24 décembre 2019 Version imprimable de cet article Version imprimable

PIA : investir davantage dans l’éducation, mais indépendamment du ministère (Comité de surveillance des investissements d’avenir)

"L’amélioration du capital humain dès la formation initiale pourrait être une priorité compte tenu de l’impact de long terme qu’auraient de meilleures performances des élèves", estime le Comité de surveillance des investissements d’avenir qui publie son évaluation du premier volet du PIA. Celui-ci "n’a que peu contribué à l’augmentation du niveau de capital humain de la population dans son ensemble, c’est-à-dire via l’enseignement primaire et secondaire ainsi que via la formation professionnelle et l’apprentissage".

Certes, le GPI (Grand plan d’investissement) "prévoit une enveloppe globale de 14,6 Mds € sur la période 2018-2022" pour "former un million de jeunes en situation de décrochage scolaire et un million de demandeurs d’emploi éloignés du marché du travail", mais "au regard des performances des élèves français" aux tests PISA, il conviendrait d’investir sur la formation initiale. "En effet, les différentiels de croissance entre économies proviennent pour partie des écarts de performances des élèves."

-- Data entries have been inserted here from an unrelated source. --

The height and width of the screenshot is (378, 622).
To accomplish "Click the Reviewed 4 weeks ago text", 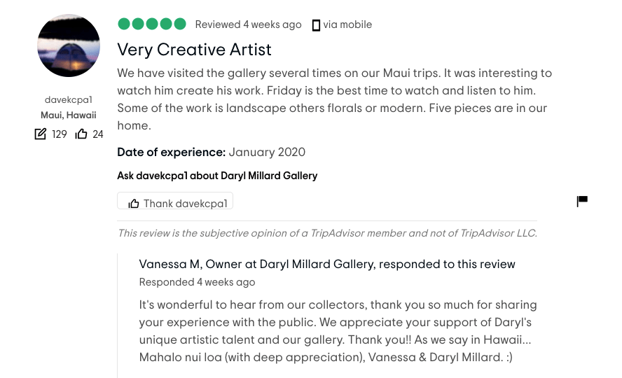I will (x=248, y=25).
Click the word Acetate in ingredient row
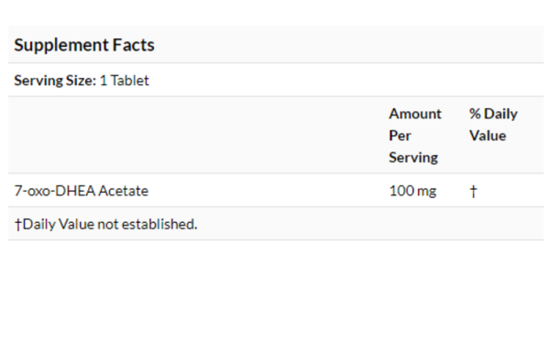The image size is (550, 355). [x=124, y=191]
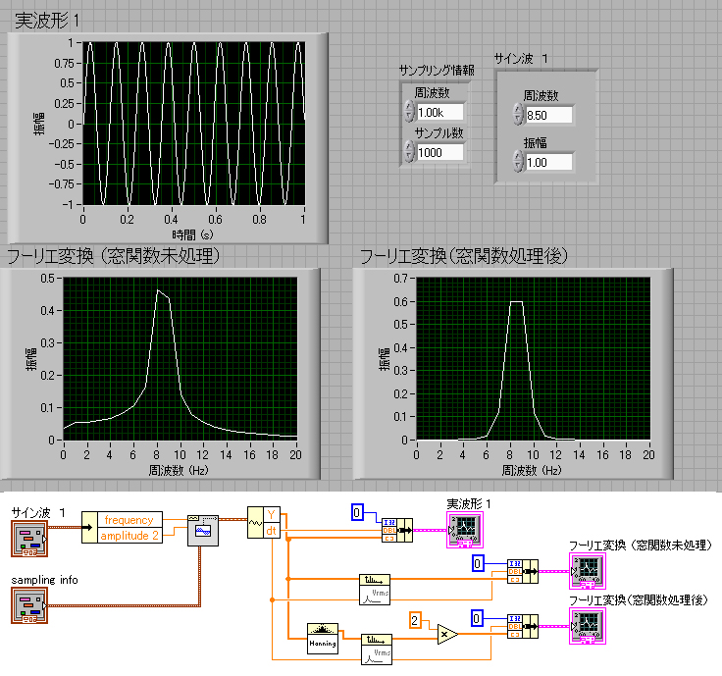Viewport: 722px width, 676px height.
Task: Click the frequency element of the unbundle node
Action: (129, 519)
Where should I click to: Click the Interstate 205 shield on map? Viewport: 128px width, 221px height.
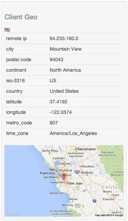tap(77, 172)
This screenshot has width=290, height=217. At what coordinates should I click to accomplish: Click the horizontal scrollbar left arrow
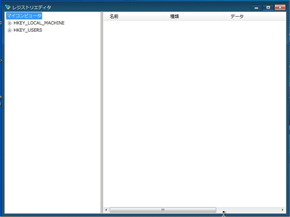[x=106, y=210]
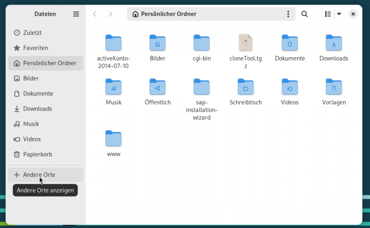Go back with the left arrow
Screen dimensions: 370x228
coord(95,14)
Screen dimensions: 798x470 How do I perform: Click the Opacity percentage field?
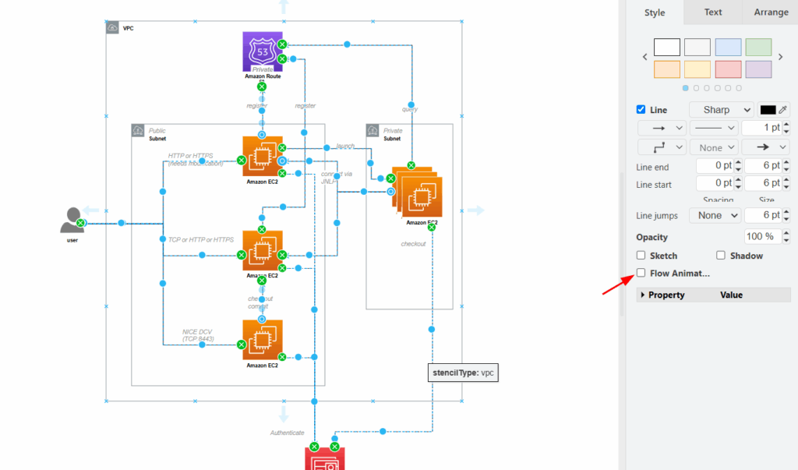764,237
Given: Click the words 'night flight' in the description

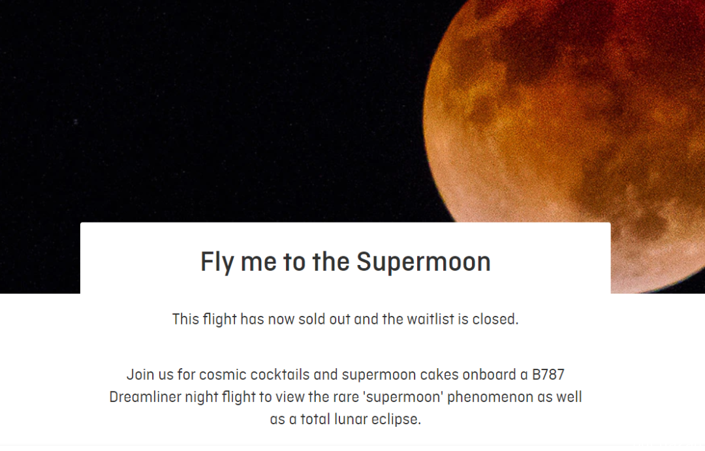Looking at the screenshot, I should [221, 397].
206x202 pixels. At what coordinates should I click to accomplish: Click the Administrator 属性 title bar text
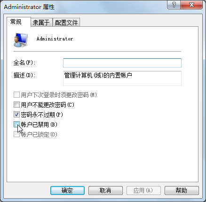[29, 7]
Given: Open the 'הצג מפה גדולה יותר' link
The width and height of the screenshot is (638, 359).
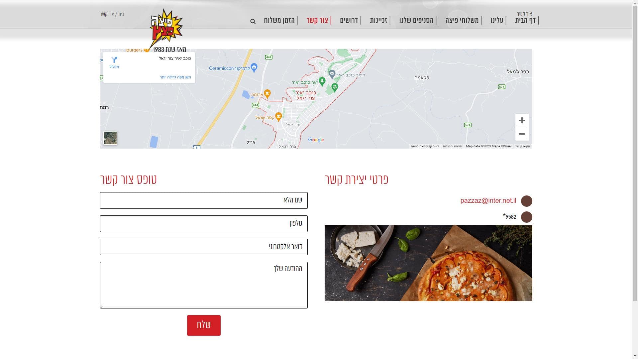Looking at the screenshot, I should coord(175,77).
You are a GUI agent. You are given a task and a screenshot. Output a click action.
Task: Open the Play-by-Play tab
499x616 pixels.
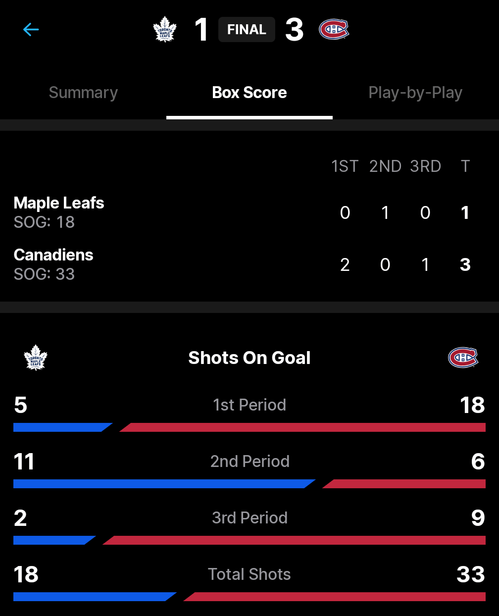[x=415, y=93]
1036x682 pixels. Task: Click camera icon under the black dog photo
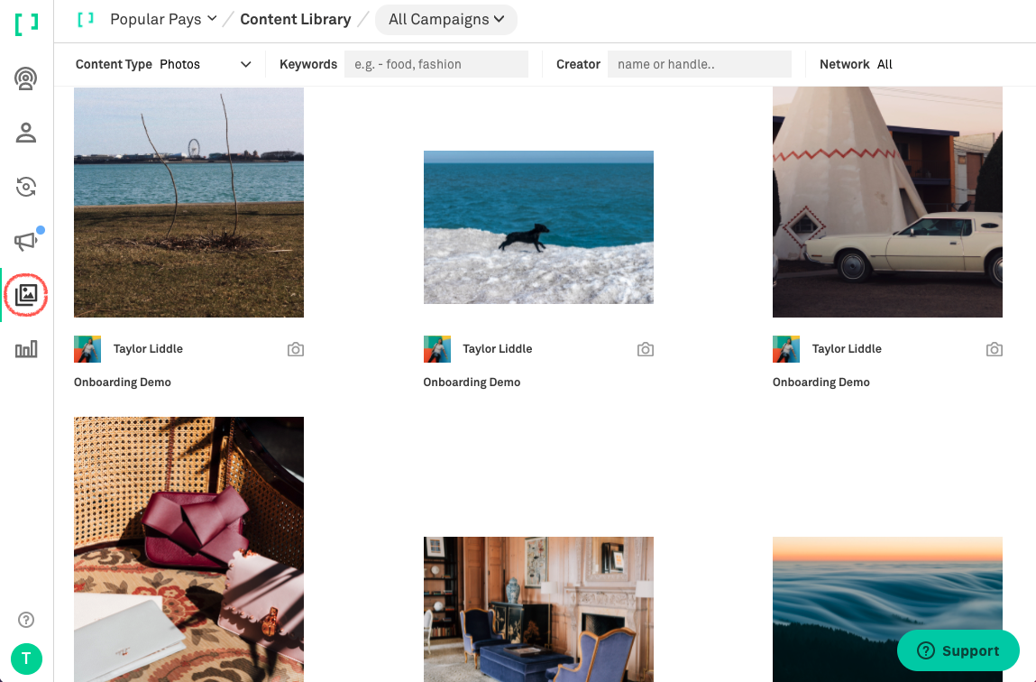pyautogui.click(x=645, y=349)

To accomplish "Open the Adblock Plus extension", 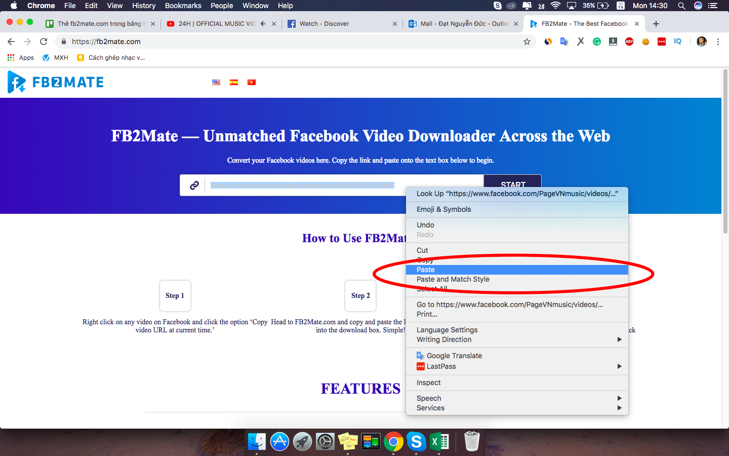I will [x=629, y=42].
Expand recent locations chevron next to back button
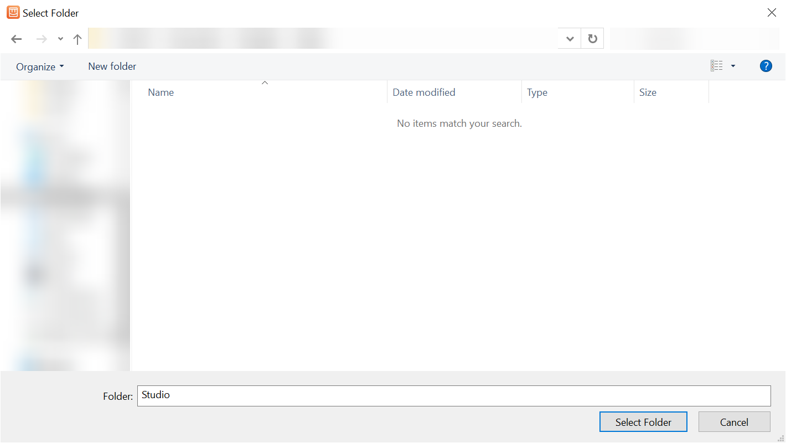Screen dimensions: 786x443 tap(60, 39)
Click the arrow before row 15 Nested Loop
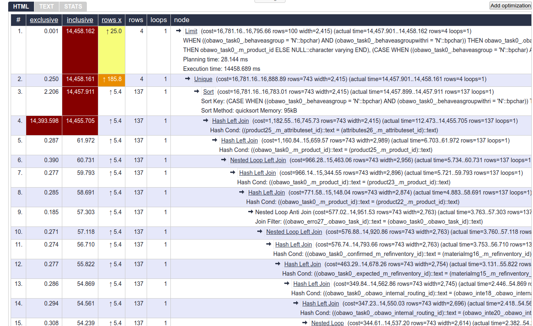This screenshot has height=326, width=533. 305,323
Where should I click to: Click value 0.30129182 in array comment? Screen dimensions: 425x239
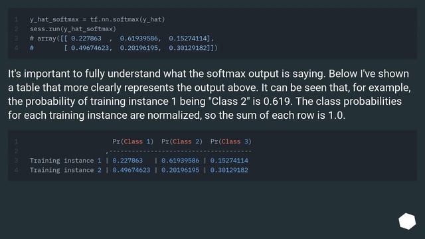tap(187, 48)
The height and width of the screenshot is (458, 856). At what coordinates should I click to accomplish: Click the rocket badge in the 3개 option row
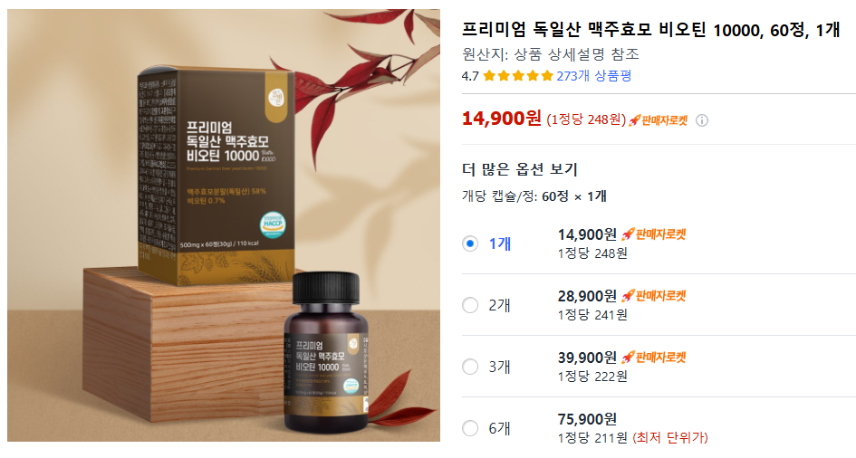tap(653, 358)
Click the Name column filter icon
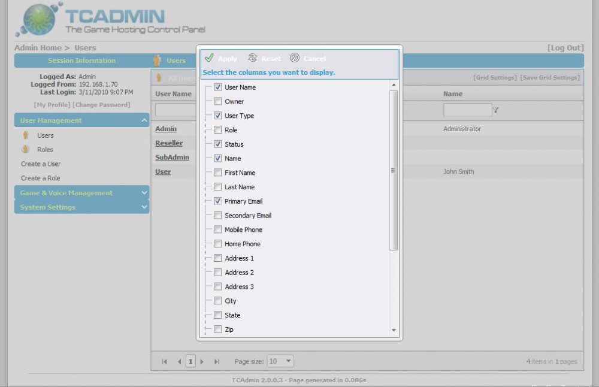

Le Comité recommande donc de "constituer une enveloppe de soutien à des projets éducatifs transformants pour accompagner les réformes de structure (...) en se concentrant de manière principale voire exclusive sur l’amélioration du niveau scolaire des élèves dans les matières fondamentales". Des appels à projets permettraient "d’accompagner des établissements scolaires à haute valeur ajoutée éducative, notamment dans les réseaux d’éducation prioritaire" sur des dispositifs "de soutien scolaire, de formation des enseignants, de formation sur des enjeux thématiques (numérique, sécurité, environnement...)".

Le document évoque des cofinancements avec les collectivités territoriales, mais considère surtout qu’une telle démarche doit être située "en dehors du périmètre de la direction générale de l’enseignement scolaire", la sélection des projets étant assurée "par un jury externe indépendant du ministère" qui devra notamment s’assurer "que l’on ne finance pas des expérimentations sans lendemain, mais bien des projets transformants, durables et généralisables dans la durée", donnant lieu à "une évaluation systématique des progrès accomplis" de façon à "arrêter les actions qui ne produisent pas les effets attendus en termes d’amélioration du niveau des élèves, d’élévation du niveau de qualification et d’insertion professionnelle", mais "à accompagner le déploiement de celles dont les résultats sont avérés".